Only the lines below between the one holding "You are a GUI" and the one holding "Image resolution: width=711", inclusive, are to be reproduced word for word; the pictures are to be left out.

MATERIAL FOR THIS TASK START

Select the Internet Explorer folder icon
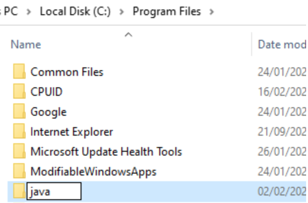The height and width of the screenshot is (203, 308). point(19,131)
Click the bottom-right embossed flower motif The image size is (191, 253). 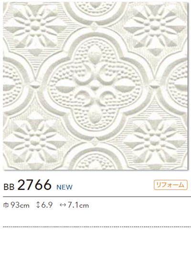click(155, 143)
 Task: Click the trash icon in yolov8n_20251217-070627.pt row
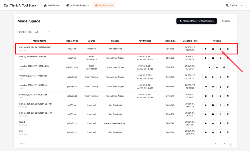[x=228, y=96]
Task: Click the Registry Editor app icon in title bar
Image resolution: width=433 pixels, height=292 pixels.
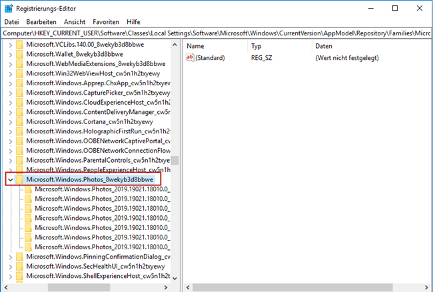Action: click(7, 8)
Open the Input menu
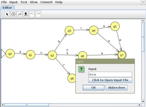Screen dimensions: 146x107 (x=13, y=2)
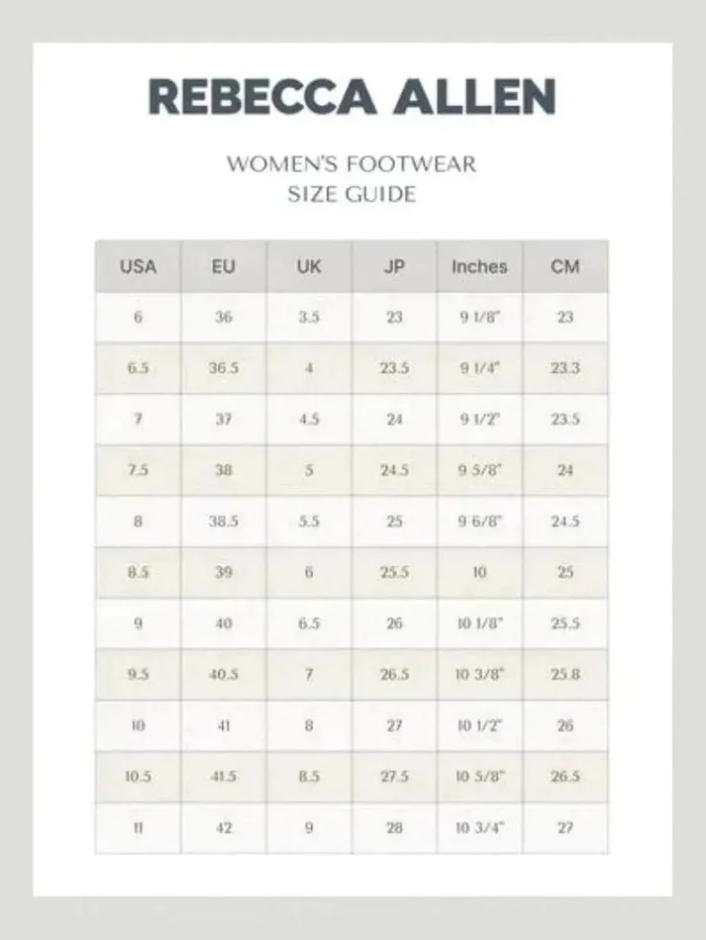The image size is (706, 940).
Task: Select the 9 6/8" inches cell
Action: [479, 521]
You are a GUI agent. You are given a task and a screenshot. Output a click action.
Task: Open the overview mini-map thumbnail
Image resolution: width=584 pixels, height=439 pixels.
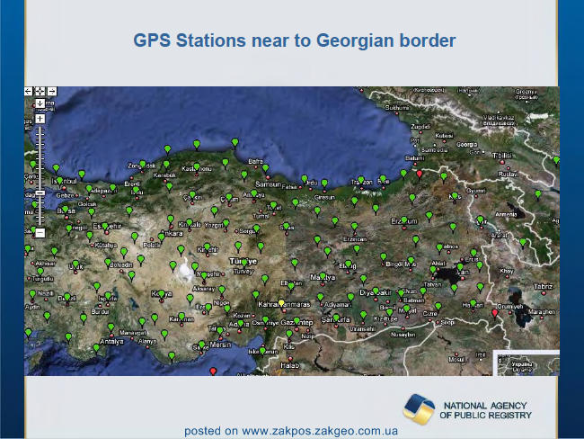click(526, 363)
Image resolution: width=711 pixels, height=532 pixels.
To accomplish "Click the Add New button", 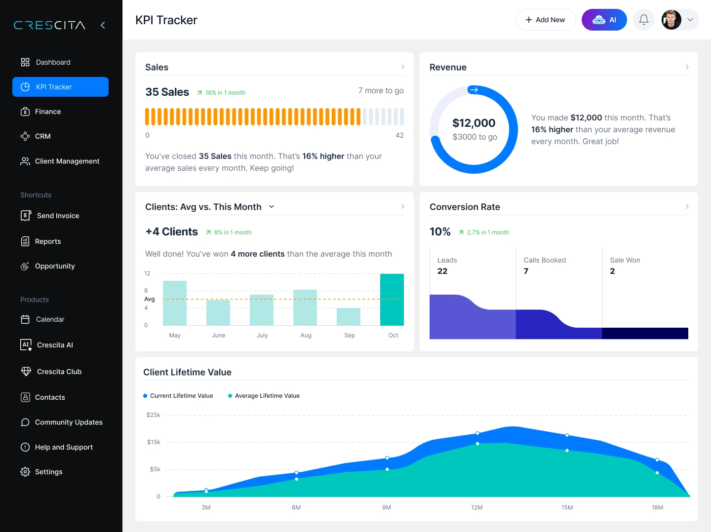I will (x=545, y=20).
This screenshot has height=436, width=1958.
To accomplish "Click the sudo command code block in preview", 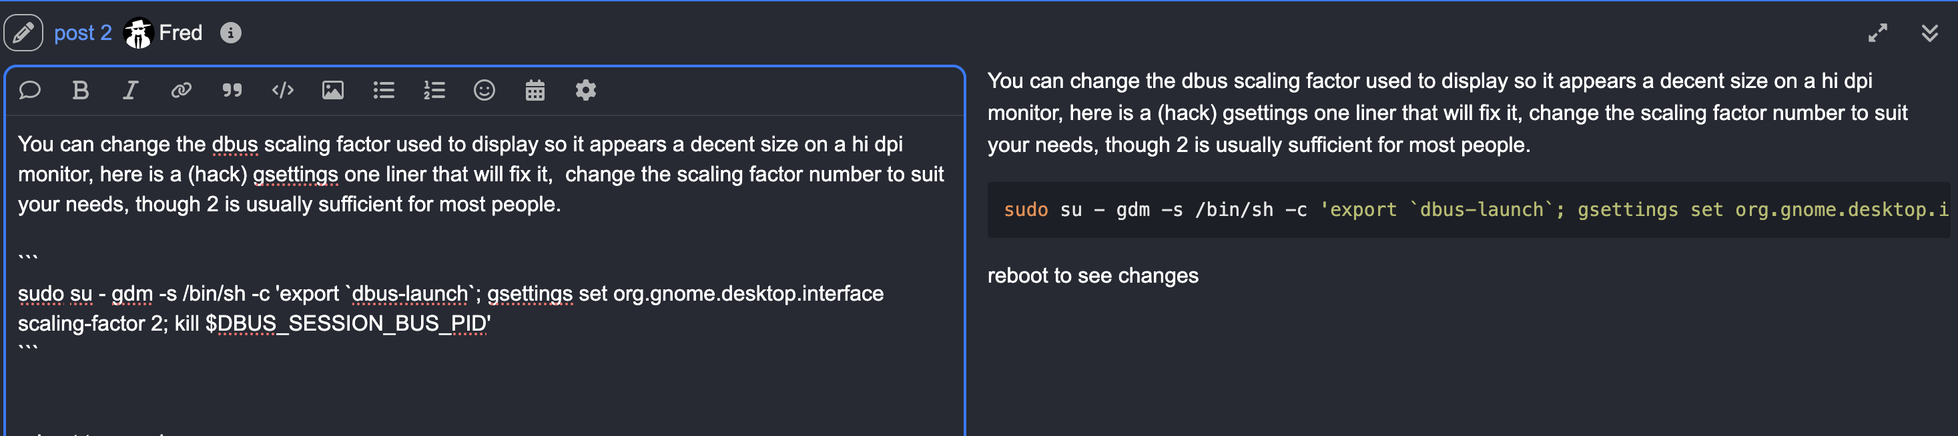I will 1469,210.
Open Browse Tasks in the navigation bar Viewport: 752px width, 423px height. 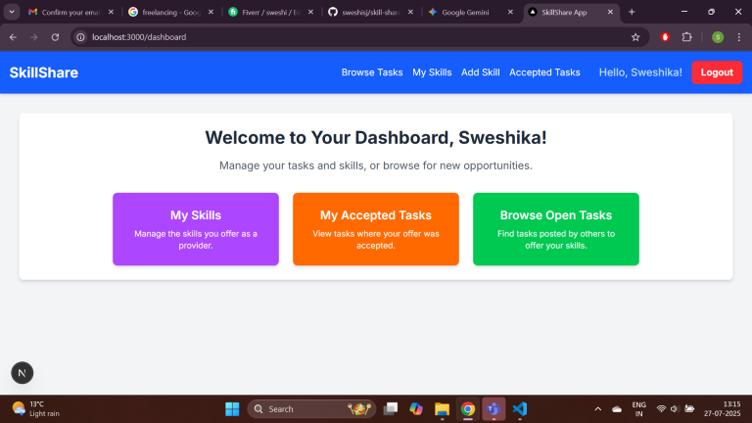coord(372,72)
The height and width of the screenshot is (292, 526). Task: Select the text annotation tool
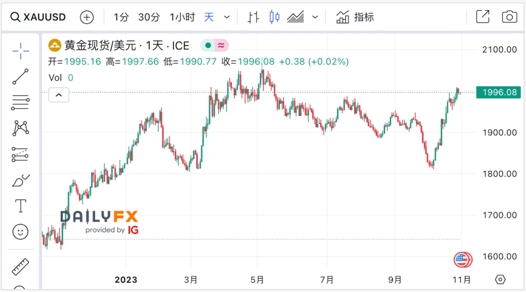[20, 206]
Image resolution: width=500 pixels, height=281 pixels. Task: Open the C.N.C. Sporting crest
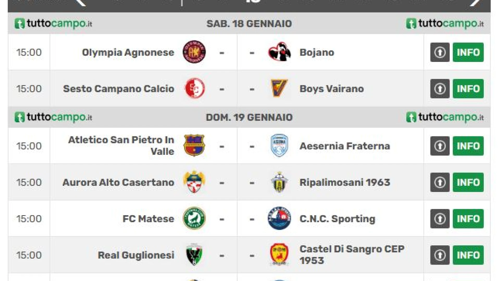click(x=279, y=218)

MATERIAL FOR THIS TASK END

— EXERCISE RESULT —
You are a GUI agent. You are given a task and a screenshot. Output a click action.
Task: Open the overview mini-map thumbnail
Image resolution: width=584 pixels, height=439 pixels.
click(526, 363)
Image resolution: width=711 pixels, height=532 pixels.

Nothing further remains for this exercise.